Re: [PATCH] loop unrolling in net/sched/sch_generic.c
From: Thomas Graf <tgraf@suug.ch>
Date: 2005-07-05 23:55:04
* David S. Miller [ref] 2005-07-05 16:45
From: Thomas Graf <tgraf@suug.ch> Date: Wed, 6 Jul 2005 01:41:04 +0200quoted
I still think we can fix this performance issue without manually unrolling the loop or we should at least try to. In the end gcc should notice the constant part of the loop and move it out so basically the only difference should the additional prio++ and possibly a failing branch prediction.But the branch prediction is where I personally think a lot of the lossage is coming from. These can cost upwards of 20 or 30 processor cycles, easily. That's getting close to the cost of a L2 cache miss.
Absolutely. I think what happens is that we produce predicion failures due to the logic within qdisc_dequeue_head(), I cannot back this up with numbers though.

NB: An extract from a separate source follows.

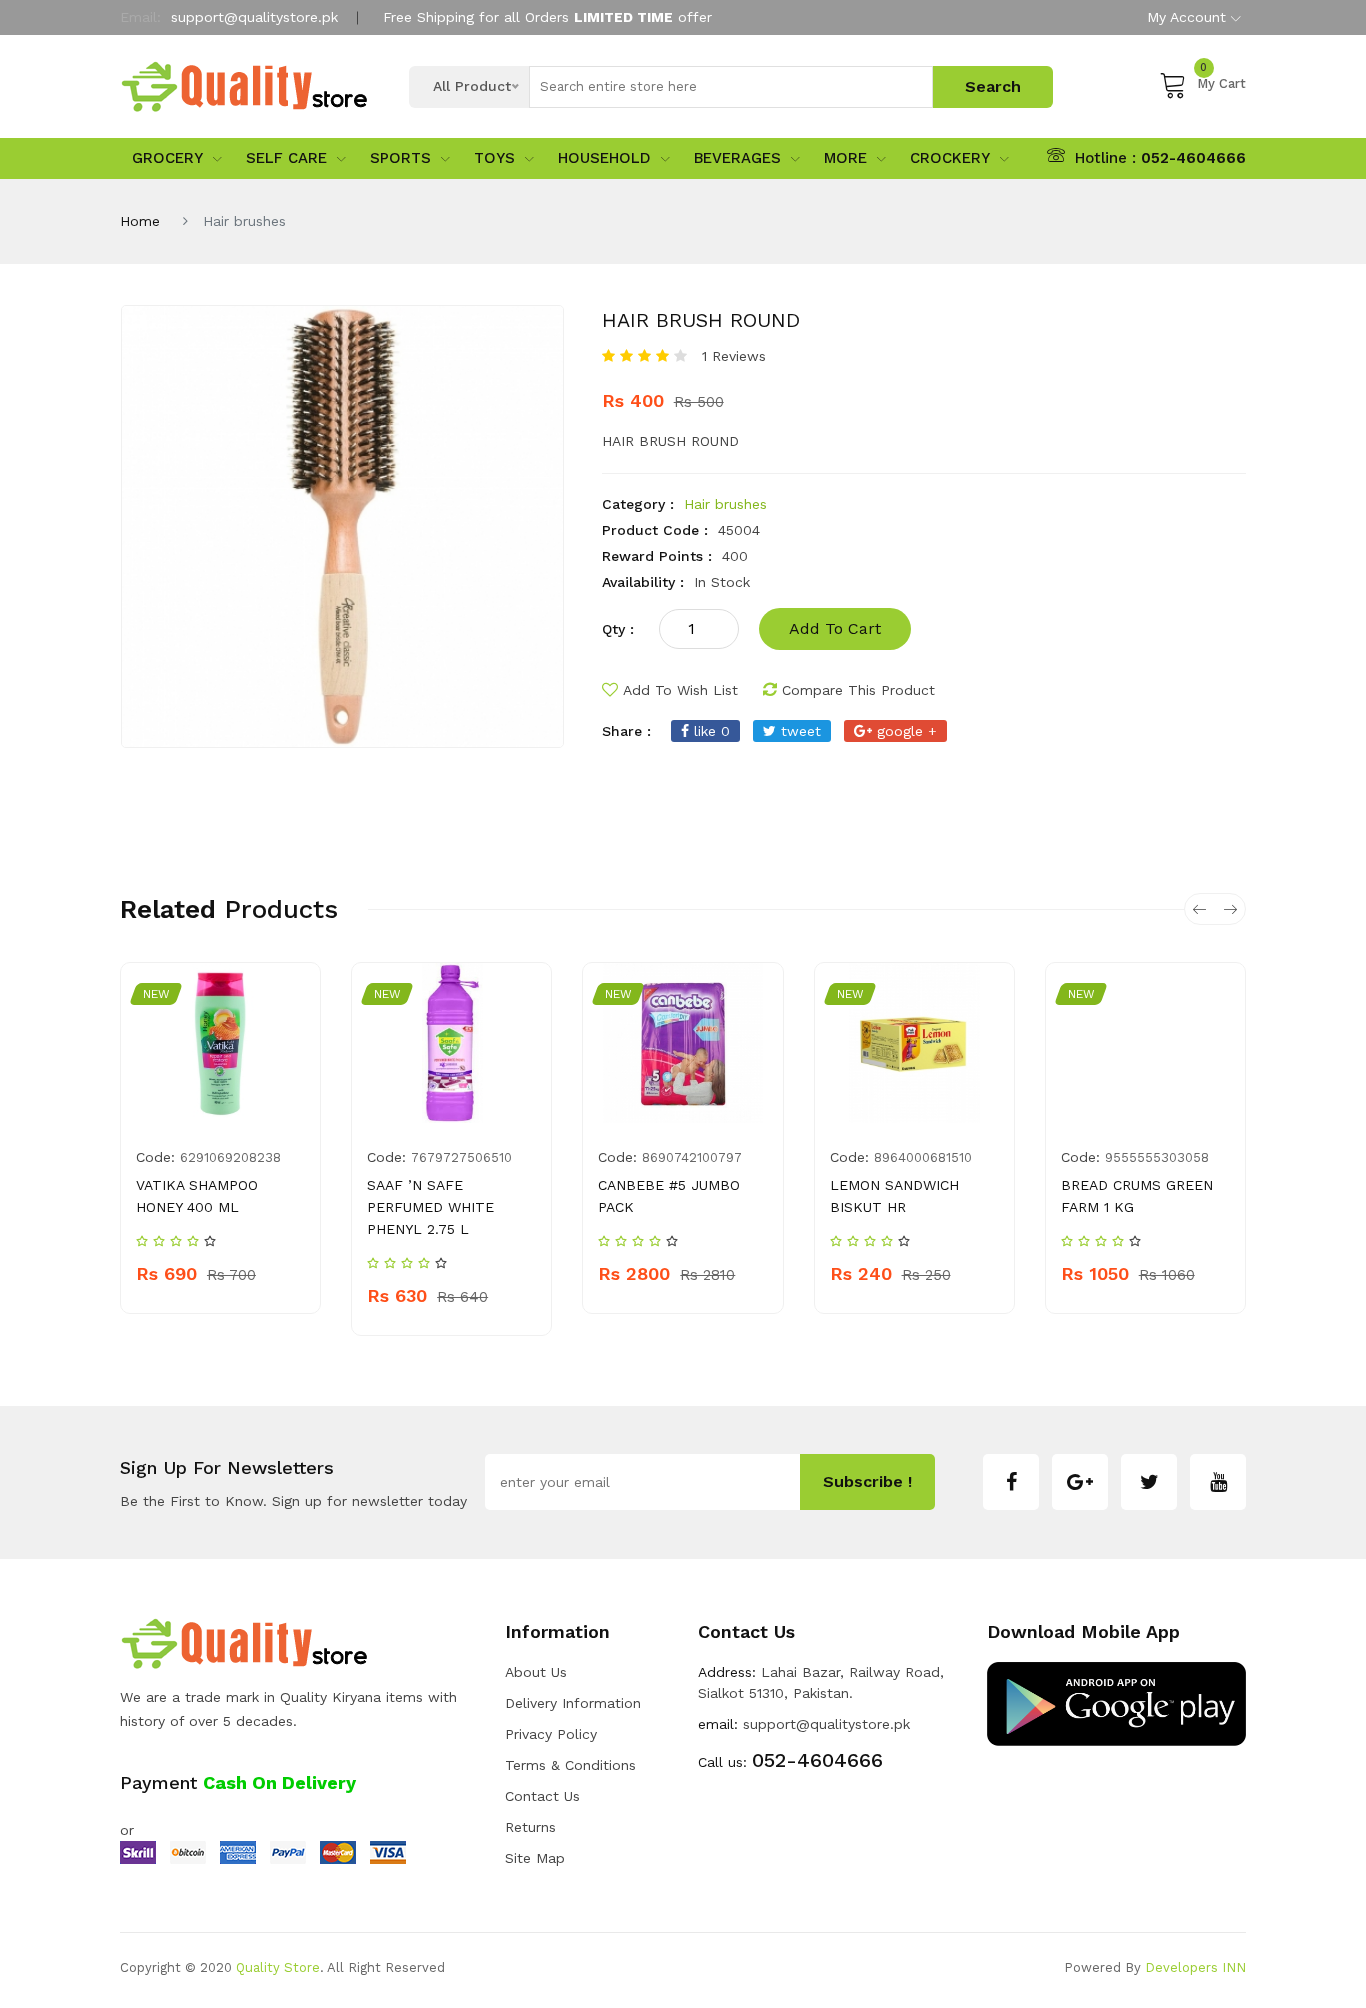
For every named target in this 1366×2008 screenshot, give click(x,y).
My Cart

I see the difficulties with this change now, why don't we revisit this some time in the future?
Fine with me. Eric, the patch I just posted should result in the same branch prediction as your loop unrolling. The only additional overhead we still have is the list + prio thing and an additional conditional jump to do the loop. If you have the cycles etc. it would be nice to compare it with your numbers.